Texto fornecido:

━━━

E do lado financeiro da operação, também é difícil ignorar os benefícios da não existência de um rating de crédito para a SAD leonina. Ao analisar-se o mercado de obrigações, a rendibilidade proporcionada pelos títulos da SAD do leão não fica muito longe da yield oferecida pelos títulos de dívida com o mesmo prazo por parte de algumas das grandes empresas portuguesas, que inclusive fazem parte do principal índice acionista da Euronext Lisboa (PSI).
É disso exemplo a Mota-Engil e a Greenvolt, que atualmente têm obrigações com maturidades próximas da data de vencimento das novas obrigações da Sporting SAD (26 de novembro de 2027) a negociarem na Euronext Lisboa com yields de 4,8% e 4,6%, respetivamente.
A construtora liderada por Carlos Mota Santos, por exemplo, fechou 2023 com uma mais que duplicação dos lucros para um valor recorde de 113 milhões e euros e está a negociar com uma capitalização bolsista de 1.490 milhões de euros. Já a Sporting SAD, segundo o último relatório e contas anual, fechou o último ano fiscal (terminado em junho de 2023) com lucros de 25 milhões de euros e saiu de uma situação de falência técnica ao fim de cinco anos; e atualmente está a negociar na bolsa portuguesa com uma capitalização bolsista de 66 milhões de euros.
Mesmo diante dessas diferenças, o custo de financiamento no mercado obrigacionista pedido atualmente pela SAD do Sporting é bastante similar ao custo exigido pelos investidores à maior construtora portuguesa. Mas isso não é tudo.

━━━

Dados fornecidos:
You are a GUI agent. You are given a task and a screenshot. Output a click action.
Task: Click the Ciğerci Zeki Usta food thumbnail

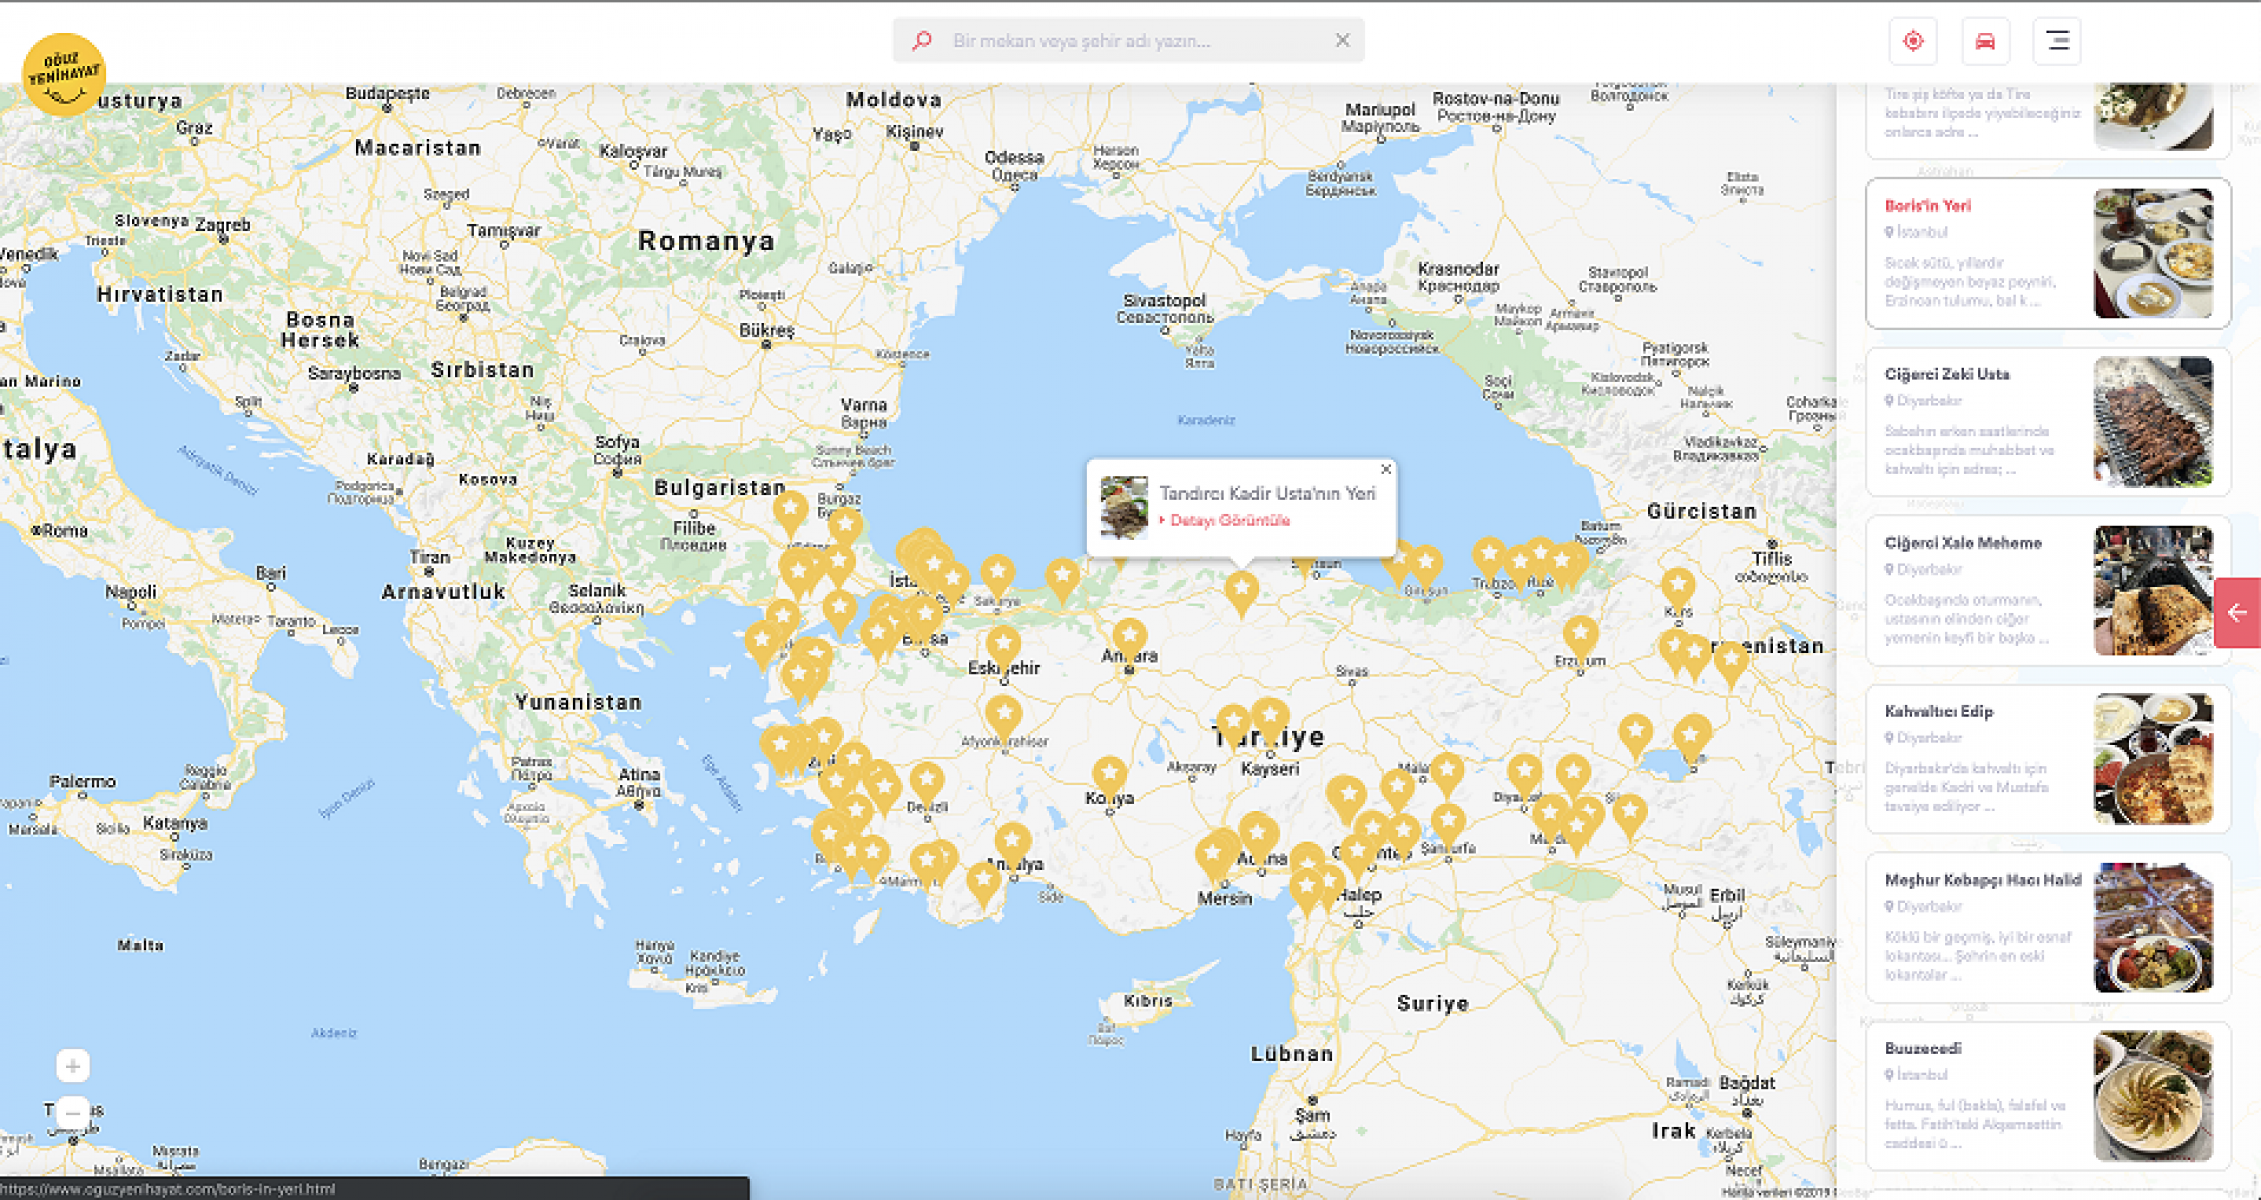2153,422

━━━

Pode atualizar o trecho do texto sobre as obrigações da Sporting SAD que começa em "E do lado financeiro" e termina em "Euronext Lisboa (PSI).", substituindo "rating de crédito" por "notação de crédito"? Os dados não têm qualquer papel aqui.

E do lado financeiro da operação, também é difícil ignorar os benefícios da não existência de um notação de crédito para a SAD leonina. Ao analisar-se o mercado de obrigações, a rendibilidade proporcionada pelos títulos da SAD do leão não fica muito longe da yield oferecida pelos títulos de dívida com o mesmo prazo por parte de algumas das grandes empresas portuguesas, que inclusive fazem parte do principal índice acionista da Euronext Lisboa (PSI).